Discovered in 2009, the Smash Stack notably works with all versions of Brawl, as well as on all Wii firmwares.
The Smash Stack works by exploiting an oversight in Brawl's programming. The file used for the exploit is disguised as a custom stage file, which is then read by Brawl when the Stage Builder is opened. By default, a certain amount of memory is reserved to load the file; Brawl's coding, however, does not actually check to ensure the file is smaller than this amount of memory, and as a result, the exploit file, designed to be larger than this block of memory, causes a stack smash when it is actually read. The console is then forced to restart as a result of this stack smash, but as it does so, it will read boot files from the SD card instead of the console itself. These boot files, in turn, then run modified code that can be used to run a variety of different applications after the reboot. Once the loaded hack is quit or the console is turned off, all traces of the hack's use vanish from the console, barring any modifications to the console performed by the hack itself.
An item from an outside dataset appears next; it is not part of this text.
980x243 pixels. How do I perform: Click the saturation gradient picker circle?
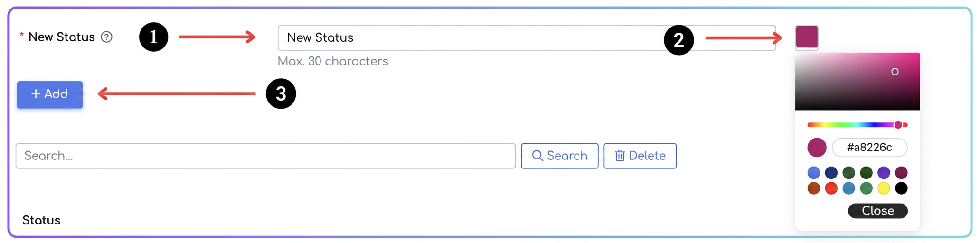click(895, 72)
Due to the way the exploit works, the exploit file must be the only custom stage on both the SD card and on the Wii itself, including the sample stages and any stages from the Smash Service, or the game will likely freeze as it tries to load the stages. Furthermore, as the file is disguised as a custom stage file, it will still be read by the game while selecting a regular stage for versus battles; as the exploit is not intended to be run via this route, the game will instead freeze when it attempts to load the data. As such, hacks that run on top of Brawl via the Smash Stack require extra coding to prevent the game from reading custom stages.
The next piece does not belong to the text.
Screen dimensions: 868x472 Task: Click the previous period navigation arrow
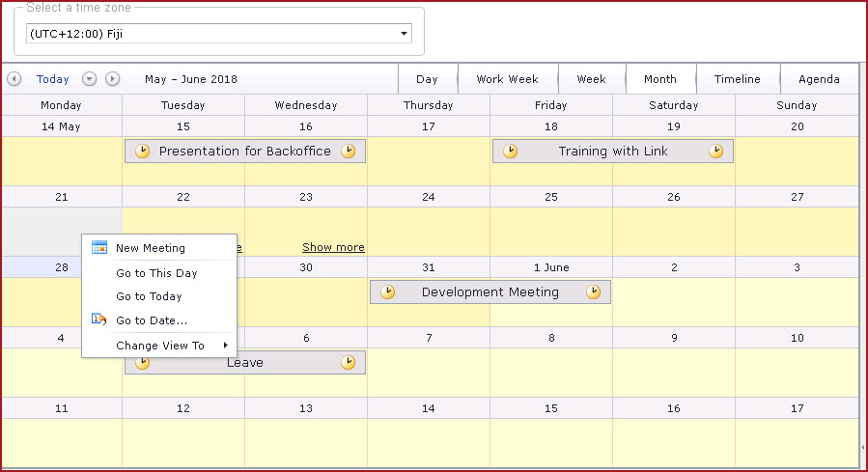point(14,79)
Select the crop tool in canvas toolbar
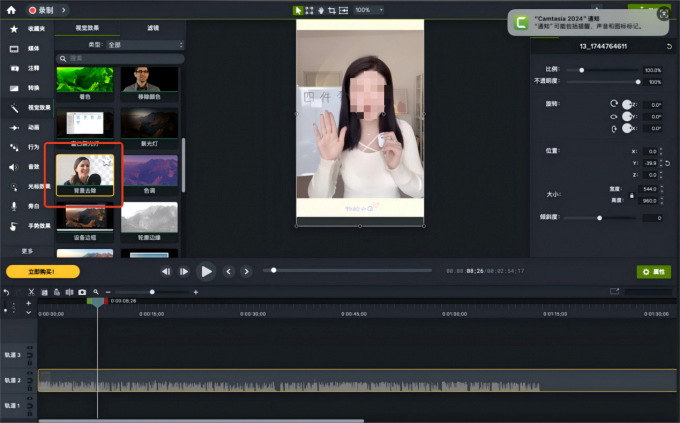The width and height of the screenshot is (680, 423). pos(332,10)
Unlike most other Wii hacks involving stack smashes, which tend to involve editing save file data to accomplish a similar effect, the Smash Stack is entirely self-contained within Brawl as it is running. As a result, it is not possible for Nintendo to inform Wiis what such a file looks like and delete it if detected, due to the process occurring outside the console's control. This renders the hack particularly resilient compared to the previous Twilight Hack (involving The Legend of Zelda: Twilight Princess), a former major avenue of hacking Wiis via in-game exploits before it was eventually defeated via a system update. The Smash Stack can even be run on a Wii U running in Wii mode, though this does not allow hacking of the Wii U itself.
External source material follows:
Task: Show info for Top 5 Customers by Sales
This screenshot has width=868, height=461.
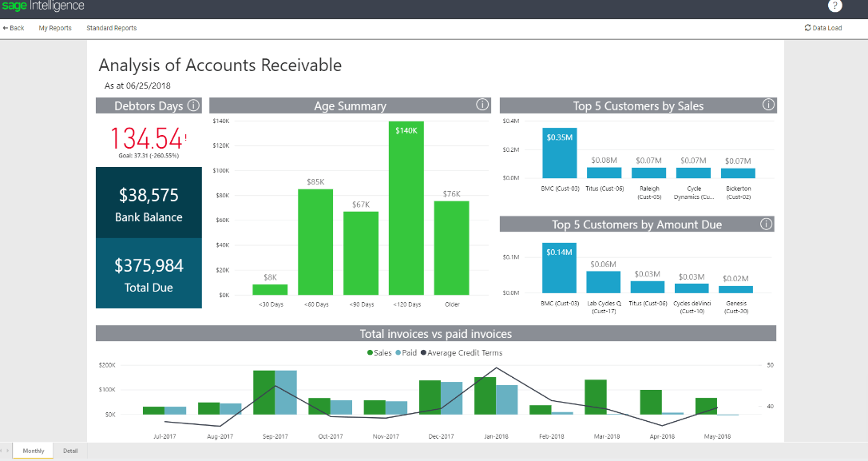Action: pyautogui.click(x=768, y=105)
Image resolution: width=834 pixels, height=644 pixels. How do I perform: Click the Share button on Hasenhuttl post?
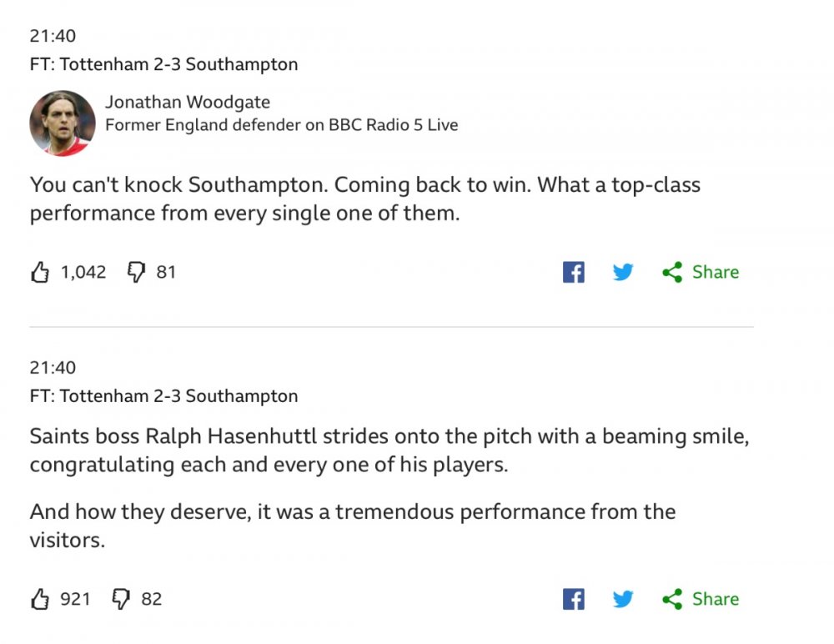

As a result of its unpatchability, simplicity, and presence in a popular game, the Smash Stack is one of the most common ways of hacking or modding a Wii, and the method is supported by all major Brawl mods for players who do not wish to make any permanent changes to their console. It can even be argued that the exploit is one of the biggest reasons that the hacking and modding community, for both Brawl and other Wii games such as Mario Kart Wii, reached a level of popularity and sophistication that was previously unheard of for consoles.